Well I’m just shocked she’s in a “long-term monogamous relationship” and she doesn’t want to fuck her man either!
Honestly, it’s rare to find something this funny and sad at the same time.
Sometimes she discusses the option of open relationships. But even to contemplate this alternative is to ignite fears in both women and men, and those override the pining for lust.
And there it is. We come all the way back to the problem I battle with people, mostly men, every day: Everyone knows monogamy doesn’t work, but no one wants to try a different system.
“Yeah monogamy doesn’t work and sucks and creates all kinds of problems and we were never designed for it and I hate it, BUT I CANT LET HER FUCK OTHER GUYS! WHAT, ARE YOU INSANE??? RRRRRRAAAAAHH!!! So I’ll just be monogamous and have boredom and drama and cheating and breakups and divorces and fuck up my kids and…”
<Blackdragon does a forehead-slap>
Like the rest of the practitioners at the 16 research sites across the country that Adriaan Tuiten contracted to conduct the studies, Goldstein had to make sure that every applicant was in a stable relationship.

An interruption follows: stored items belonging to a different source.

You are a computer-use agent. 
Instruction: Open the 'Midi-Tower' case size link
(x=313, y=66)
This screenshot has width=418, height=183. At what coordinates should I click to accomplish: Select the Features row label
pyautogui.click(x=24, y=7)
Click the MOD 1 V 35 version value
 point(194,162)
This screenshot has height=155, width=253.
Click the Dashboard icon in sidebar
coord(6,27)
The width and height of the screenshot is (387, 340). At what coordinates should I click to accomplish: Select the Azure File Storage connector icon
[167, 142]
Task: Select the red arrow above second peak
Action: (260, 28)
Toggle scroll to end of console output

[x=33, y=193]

Tuiten didn’t openly acknowledge monogamy as the core of the desire problem, but he knew he couldn’t use single subjects who might well find new lovers during the course of the trials. Their results might have to be tossed out because, with or without chemical aids, new lovers bring surges of lust.
Just. Amazing. See, nonmonogamous women don’t need their stupid female Viagra pill, because they know that nonmonogamous women don’t experience a decline in sexual desire. So they have to make sure to only find monogamous women, or else it would ruin their entire study.

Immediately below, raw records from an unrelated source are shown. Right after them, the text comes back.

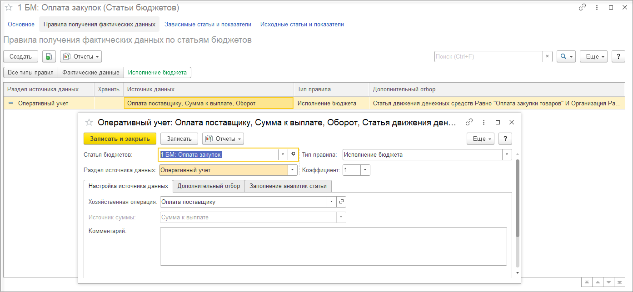The width and height of the screenshot is (633, 292).
Task: Expand Тип правила dropdown
Action: (x=507, y=154)
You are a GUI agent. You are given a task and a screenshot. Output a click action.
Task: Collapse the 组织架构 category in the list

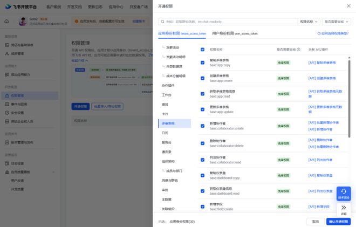168,161
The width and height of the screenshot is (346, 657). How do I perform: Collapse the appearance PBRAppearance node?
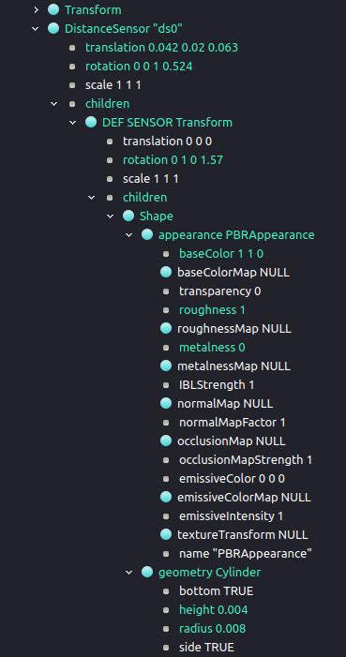[x=128, y=234]
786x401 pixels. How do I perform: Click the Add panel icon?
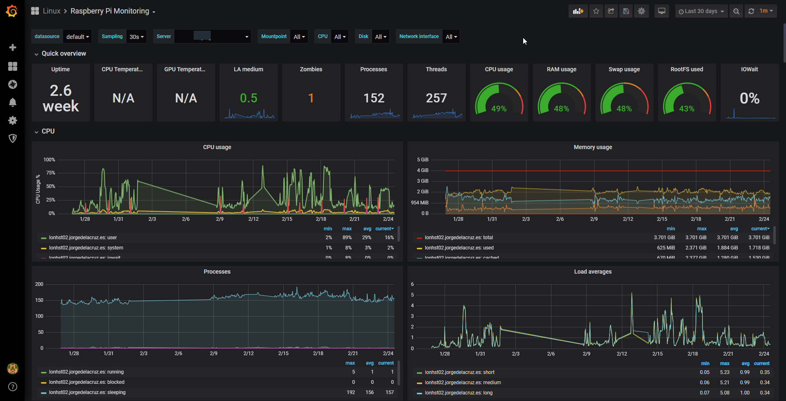pos(578,11)
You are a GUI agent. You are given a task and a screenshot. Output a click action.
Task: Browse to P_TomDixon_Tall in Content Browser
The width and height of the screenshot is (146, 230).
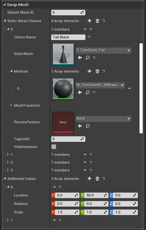pos(88,58)
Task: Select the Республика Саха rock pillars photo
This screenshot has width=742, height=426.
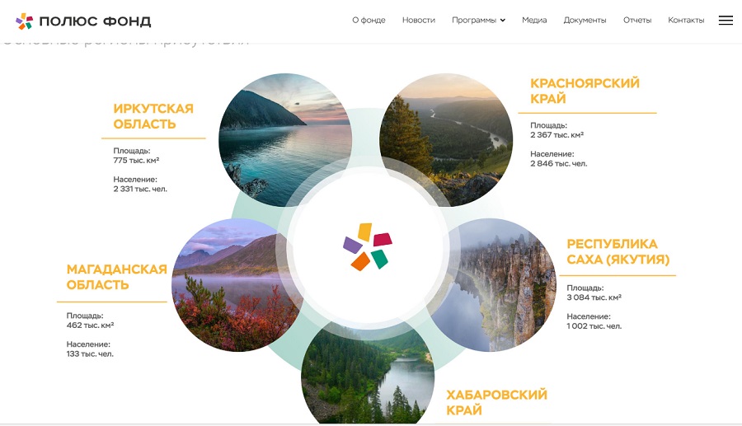Action: 495,285
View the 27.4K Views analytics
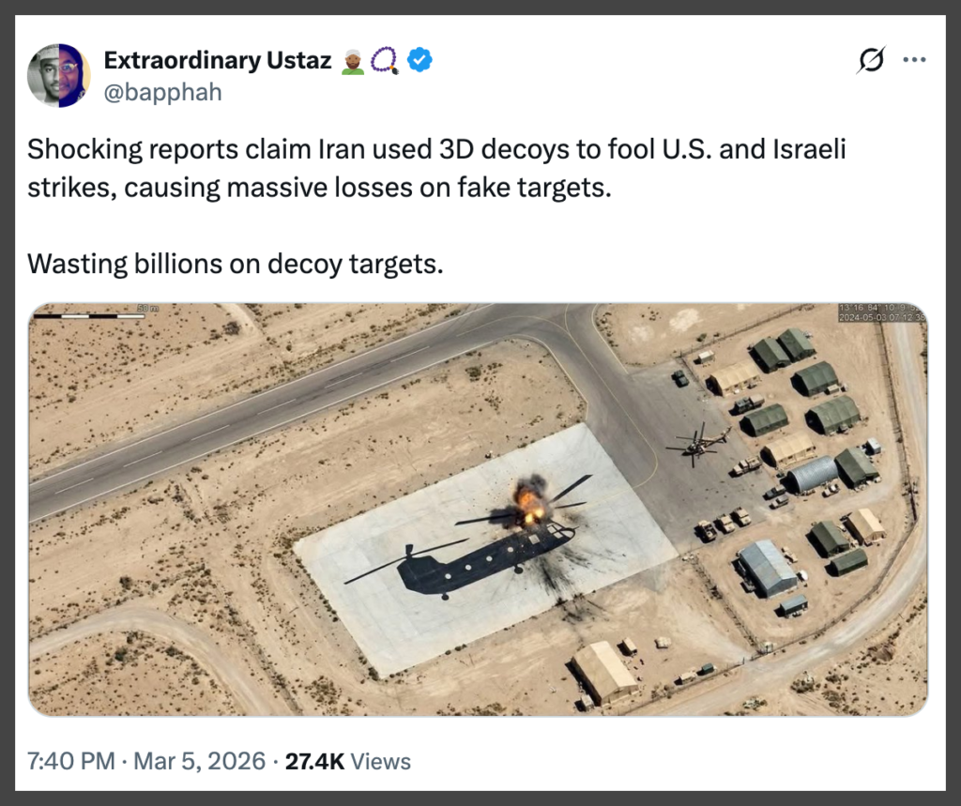Screen dimensions: 961x806 [x=348, y=761]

I remember Tom Leykis making a joke about old married men and their old, ugly, fat, bitchy, nonsexual wives, and how these men “needed” Viagra. “Let these guys go fuck a cute 20 year-old girl, then watch and see if they need Viagra. You’d be shocked at how well their johnsons would suddenly work.”
I have talked about, numerous times, how my FBs and MLTRs will never get bored with me, but when they LSNFTE me and go to a monogamous boyfriend (or get married and have a new husband!), over time they will get bored with Mr. Monogamous, then dump the guy and come back to me. And keep coming back to me over and over again, yet they will never go back to Mr. Monogamy.
I don’t get monogamous with these women, and I don’t demand it of them, so they never get bored with me, even after years and years. It’s that simple. I’ve said before that I plan on having sex with most of my women, off-and-on, for the rest of their lives. This is why this is possible.
You can accomplish some really wonderful, enriching, powerful things if you just toss monogamy out the door and figure out how to make open, semi-open, or poly relationships work.
The question is, how much scientific evidence will it take to get you to do this?